══ Selected extract ══
= DCEbus =

Late 20th century computer bus standard

DCEbus is a computer bus standard, originally developed for industrial control computers interfacing to the "real world" by the Belgian company Data Applications International. It is physically based on Eurocard sizes, mechanicals and 31-pin connectors (DIN 41617 similar to the DIN 41612 but simpler), and using its own signalling system, which Eurocard does not define. It was first developed in 1970 but was never adopted by any other company.

The 24 I/O lines available on the DCEbus (from an Intel 8255 of the controlling computer) could be used directly, or could use the "DCE bus mode", in which the 24 I/O lines were grouped in three groups of eight I/O lines, of which the first group was used for data, and of the second group two were used for read and write strobes, and one for "bus expansion", the third group was used for eight "card address lines". Most often these setup was used to control another Intel 8255 on the actual interface card. The remaining seven pins of the 31-pin DIN connector were used for power and ground signals.
═══
══ Source records ══
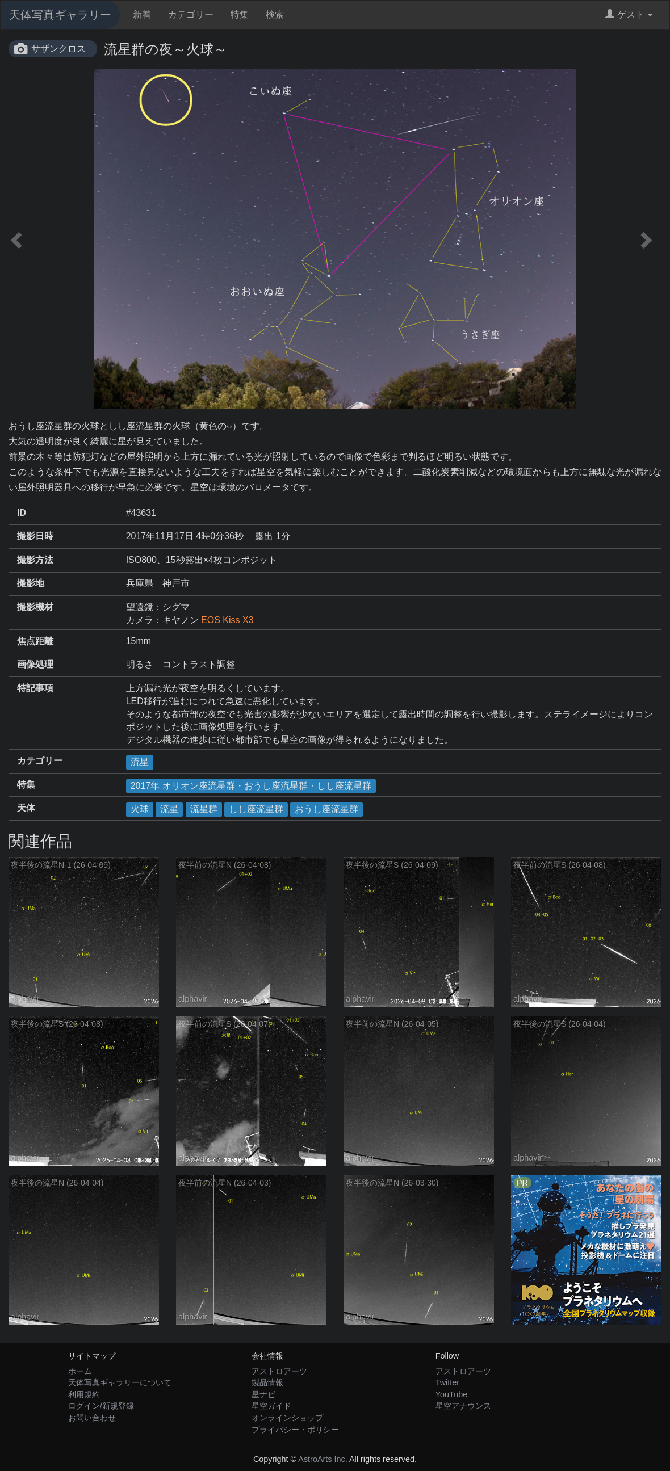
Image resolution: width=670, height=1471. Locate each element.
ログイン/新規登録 (101, 1405)
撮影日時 (35, 536)
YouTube (452, 1394)
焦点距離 (35, 641)
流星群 (203, 809)
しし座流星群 (256, 809)
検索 (275, 14)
═══
Stated problem A: Reproduce the DCEbus article in full, word for word.
Stated problem B: Write out the entries again with "Image resolution" swapped for "Screen size" and everything else unchanged, leaving out the pictures.
The DCEbus article and the entries have no connection to each other.

Full answer A:
= DCEbus =

Late 20th century computer bus standard

DCEbus is a computer bus standard, originally developed for industrial control computers interfacing to the "real world" by the Belgian company Data Applications International. It is physically based on Eurocard sizes, mechanicals and 31-pin connectors (DIN 41617 similar to the DIN 41612 but simpler), and using its own signalling system, which Eurocard does not define. It was first developed in 1970 but was never adopted by any other company.

The 24 I/O lines available on the DCEbus (from an Intel 8255 of the controlling computer) could be used directly, or could use the "DCE bus mode", in which the 24 I/O lines were grouped in three groups of eight I/O lines, of which the first group was used for data, and of the second group two were used for read and write strobes, and one for "bus expansion", the third group was used for eight "card address lines". Most often these setup was used to control another Intel 8255 on the actual interface card. The remaining seven pins of the 31-pin DIN connector were used for power and ground signals.

Full answer B:
Screen size: width=670, height=1471. Locate each element.
ログイン/新規登録 (101, 1405)
撮影日時 (35, 536)
YouTube (452, 1394)
焦点距離 (35, 641)
流星群 (203, 809)
しし座流星群 (256, 809)
検索 (275, 14)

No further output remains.